25 July 2011

Good Sport

They are closing the roads near to where I live next weekend. The whole area will be cut off or disrupted most of the time, getting to and from my daughter's house will be nigh on impossible. So I won't be able to look after her chickens while she is on holiday.

The occasion?

There is what they refer to as an Ironman competition. This involves men swimming 2.4 miles in a cold reservoir then riding 112 miles on a bicycle followed immediately by a 26 mile run. I assume that no women are involved on the basis that it's called Ironman and not Ironperson and that women have more sense. I may, however, be wrong about this, in which case I apologise to any female participants who might be reading this and feel slighted.

No wonder the roads will be closed, they'll need access for the ambulances and men in white coats carrying straight jackets.

Last night I watched another sport on TV. This involved a squat, rotund guy with thinning hair. He was up against a bulky guy with glasses wearing a black shirt and a tortured expression. The winner had a very bad tattoo on the inside of his right arm, it looked like something he might have done himself and, if so, confirmed his right handedness. The tattoo said simply enough "The Power".

Both men (again, I saw no evidence of women participants though there were many in the audience) threw darts at a board for an hour or two.
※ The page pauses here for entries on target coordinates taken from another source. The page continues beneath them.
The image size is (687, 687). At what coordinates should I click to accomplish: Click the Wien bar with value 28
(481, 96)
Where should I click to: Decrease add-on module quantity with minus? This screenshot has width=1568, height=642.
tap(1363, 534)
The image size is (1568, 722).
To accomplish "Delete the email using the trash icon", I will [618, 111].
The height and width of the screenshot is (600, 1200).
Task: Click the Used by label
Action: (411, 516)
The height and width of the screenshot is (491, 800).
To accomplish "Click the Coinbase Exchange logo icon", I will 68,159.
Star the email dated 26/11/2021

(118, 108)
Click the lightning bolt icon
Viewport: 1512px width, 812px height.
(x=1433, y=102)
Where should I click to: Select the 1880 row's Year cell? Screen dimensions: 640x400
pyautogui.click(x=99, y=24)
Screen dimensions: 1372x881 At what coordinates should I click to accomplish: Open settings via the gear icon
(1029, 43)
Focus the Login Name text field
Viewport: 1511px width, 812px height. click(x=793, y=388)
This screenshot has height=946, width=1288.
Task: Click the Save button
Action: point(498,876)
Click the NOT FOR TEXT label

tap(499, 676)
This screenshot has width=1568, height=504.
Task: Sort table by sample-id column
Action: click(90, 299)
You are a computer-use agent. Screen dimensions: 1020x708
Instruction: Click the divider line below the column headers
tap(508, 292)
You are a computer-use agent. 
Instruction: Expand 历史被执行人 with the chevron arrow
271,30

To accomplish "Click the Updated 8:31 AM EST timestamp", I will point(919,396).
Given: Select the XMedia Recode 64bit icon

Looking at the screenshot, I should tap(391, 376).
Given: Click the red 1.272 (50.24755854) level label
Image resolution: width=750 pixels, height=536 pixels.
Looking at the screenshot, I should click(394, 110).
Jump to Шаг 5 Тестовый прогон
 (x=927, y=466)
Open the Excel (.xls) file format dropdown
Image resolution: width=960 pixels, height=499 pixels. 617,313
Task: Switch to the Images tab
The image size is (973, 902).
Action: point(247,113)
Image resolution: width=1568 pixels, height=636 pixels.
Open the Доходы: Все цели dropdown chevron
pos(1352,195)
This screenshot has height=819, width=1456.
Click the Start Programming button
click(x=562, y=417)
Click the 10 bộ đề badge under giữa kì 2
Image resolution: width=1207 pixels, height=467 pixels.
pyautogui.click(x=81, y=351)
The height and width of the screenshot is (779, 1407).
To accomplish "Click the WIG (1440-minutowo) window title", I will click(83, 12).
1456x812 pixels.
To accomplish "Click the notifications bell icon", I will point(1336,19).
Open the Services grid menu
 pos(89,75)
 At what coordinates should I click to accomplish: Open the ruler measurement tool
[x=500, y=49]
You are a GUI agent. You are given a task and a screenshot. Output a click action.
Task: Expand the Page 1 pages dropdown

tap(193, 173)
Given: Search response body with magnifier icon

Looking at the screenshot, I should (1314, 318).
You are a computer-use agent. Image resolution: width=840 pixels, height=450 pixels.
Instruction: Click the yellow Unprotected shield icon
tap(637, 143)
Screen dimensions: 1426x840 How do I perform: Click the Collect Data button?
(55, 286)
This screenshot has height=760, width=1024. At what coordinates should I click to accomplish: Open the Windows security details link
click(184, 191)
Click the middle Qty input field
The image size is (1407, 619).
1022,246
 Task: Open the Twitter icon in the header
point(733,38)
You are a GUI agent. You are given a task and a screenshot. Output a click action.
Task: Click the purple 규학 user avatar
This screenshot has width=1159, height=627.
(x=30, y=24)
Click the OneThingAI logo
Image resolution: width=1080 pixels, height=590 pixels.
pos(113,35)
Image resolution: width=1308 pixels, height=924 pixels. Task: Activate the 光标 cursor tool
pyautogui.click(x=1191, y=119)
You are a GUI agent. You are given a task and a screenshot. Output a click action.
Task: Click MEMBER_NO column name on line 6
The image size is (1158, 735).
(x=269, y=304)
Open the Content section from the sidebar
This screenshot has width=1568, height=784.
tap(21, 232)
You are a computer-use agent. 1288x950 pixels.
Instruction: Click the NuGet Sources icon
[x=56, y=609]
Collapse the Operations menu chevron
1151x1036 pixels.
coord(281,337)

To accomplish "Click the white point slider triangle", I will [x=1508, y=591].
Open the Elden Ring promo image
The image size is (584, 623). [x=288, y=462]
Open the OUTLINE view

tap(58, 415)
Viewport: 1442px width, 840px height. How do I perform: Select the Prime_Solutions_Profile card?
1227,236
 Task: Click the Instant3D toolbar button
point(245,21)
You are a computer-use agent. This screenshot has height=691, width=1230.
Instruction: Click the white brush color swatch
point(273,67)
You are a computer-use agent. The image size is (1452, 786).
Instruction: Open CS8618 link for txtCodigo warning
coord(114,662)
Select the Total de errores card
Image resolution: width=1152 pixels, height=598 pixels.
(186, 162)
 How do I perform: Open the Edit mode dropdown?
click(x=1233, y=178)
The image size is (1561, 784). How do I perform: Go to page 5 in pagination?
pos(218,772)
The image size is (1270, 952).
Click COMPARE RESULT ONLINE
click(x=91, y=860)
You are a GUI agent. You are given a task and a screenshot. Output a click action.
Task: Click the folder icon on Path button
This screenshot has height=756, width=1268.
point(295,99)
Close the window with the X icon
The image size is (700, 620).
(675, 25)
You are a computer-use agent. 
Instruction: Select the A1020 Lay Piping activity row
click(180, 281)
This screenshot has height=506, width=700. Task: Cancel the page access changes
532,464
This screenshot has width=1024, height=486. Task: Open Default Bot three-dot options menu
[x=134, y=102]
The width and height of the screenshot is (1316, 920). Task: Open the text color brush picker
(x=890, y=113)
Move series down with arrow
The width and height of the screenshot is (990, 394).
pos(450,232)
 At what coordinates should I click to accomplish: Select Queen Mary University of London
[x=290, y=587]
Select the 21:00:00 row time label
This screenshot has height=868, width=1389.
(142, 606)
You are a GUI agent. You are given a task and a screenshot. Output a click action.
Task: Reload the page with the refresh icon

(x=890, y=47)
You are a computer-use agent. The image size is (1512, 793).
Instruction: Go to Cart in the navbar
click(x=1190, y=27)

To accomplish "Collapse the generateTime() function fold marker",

Most of the time the darts stuck in the board. At the end, The Power triumphed. He was very happy even though he had been winning everything for the last twenty years. The commentators seemed surprised at just how good he was, even though they had seen it all many times before.

I don't expect that either of these guys will turn up for the Ironman competition next week.

It strikes me that both these activities are classified under the general heading of sport.

I have a feeling that neither is to be recommended as a way towards better health.

The winner of the Ironman should be given a tattoo as his prize.

Suggestions, please.

Offerings will be judged on the basis of wording and placement.